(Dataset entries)
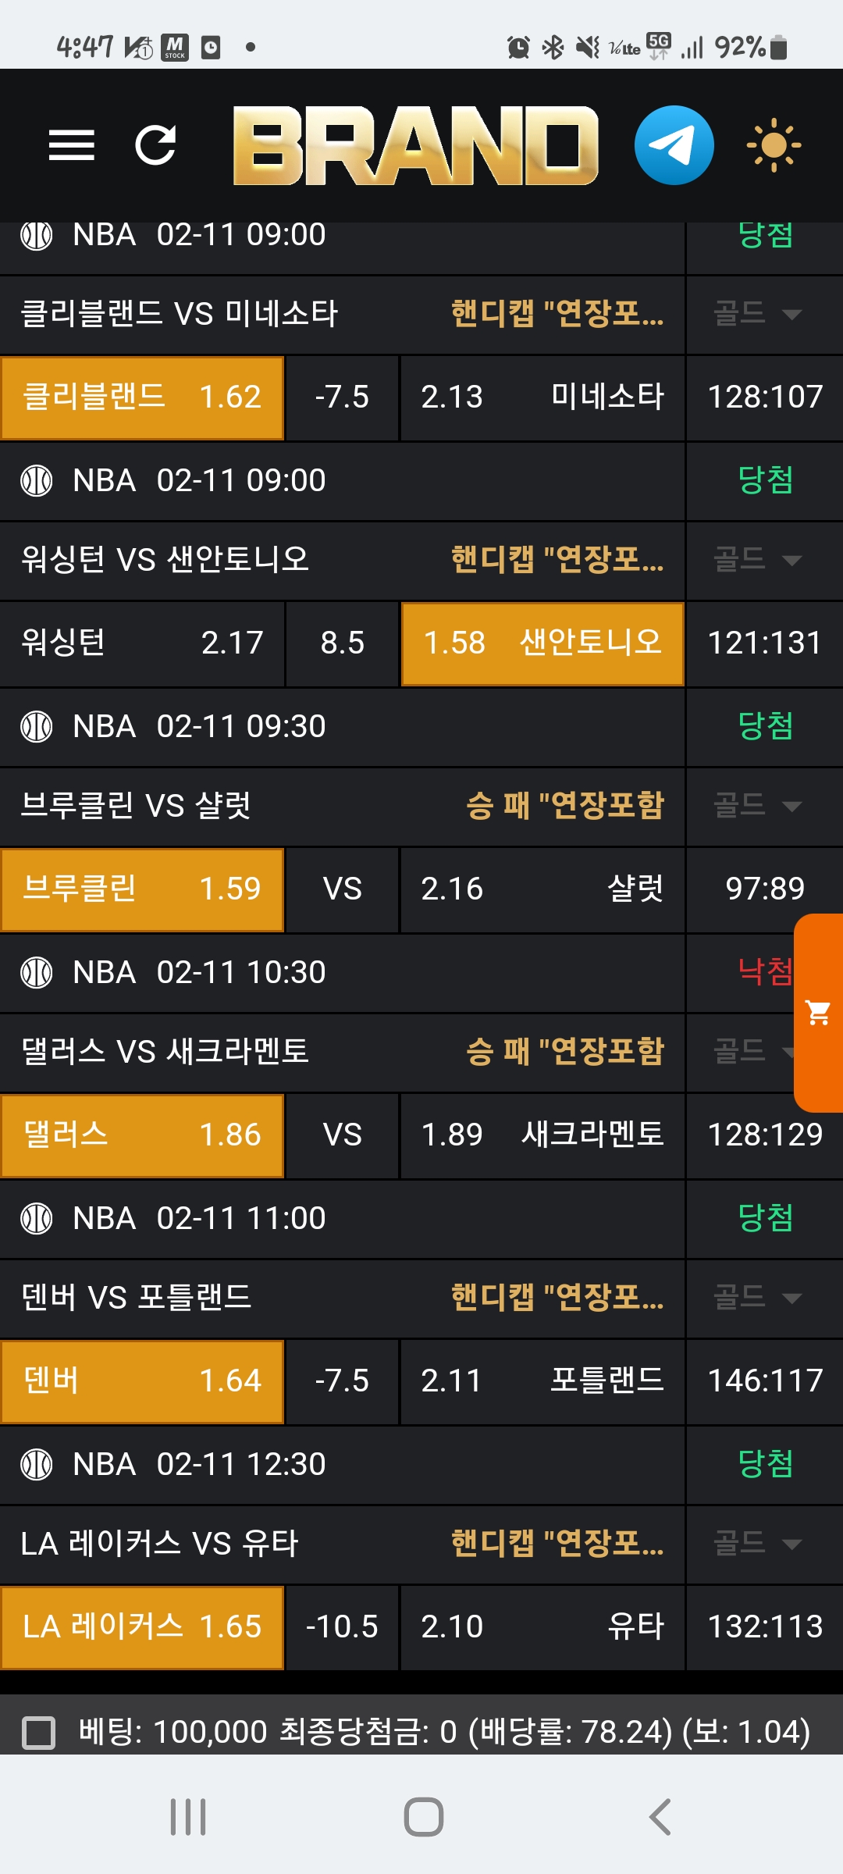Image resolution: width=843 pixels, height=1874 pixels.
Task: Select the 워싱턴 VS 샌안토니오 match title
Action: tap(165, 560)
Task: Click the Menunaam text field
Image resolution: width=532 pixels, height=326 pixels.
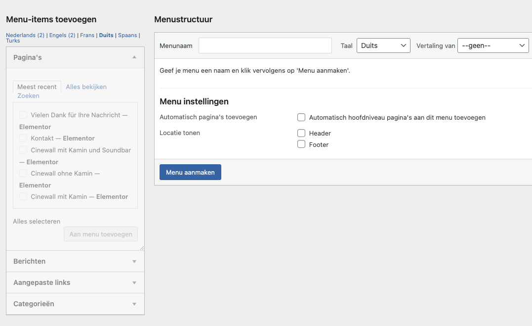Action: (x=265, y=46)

## What is required
Repeat the lines of the records verbatim, starting at the line containing "Task: Click the Menunaam text field" and stopping after the final line. Images stay out.

## Task solution
Task: Click the Menunaam text field
Image resolution: width=532 pixels, height=326 pixels.
Action: (x=265, y=46)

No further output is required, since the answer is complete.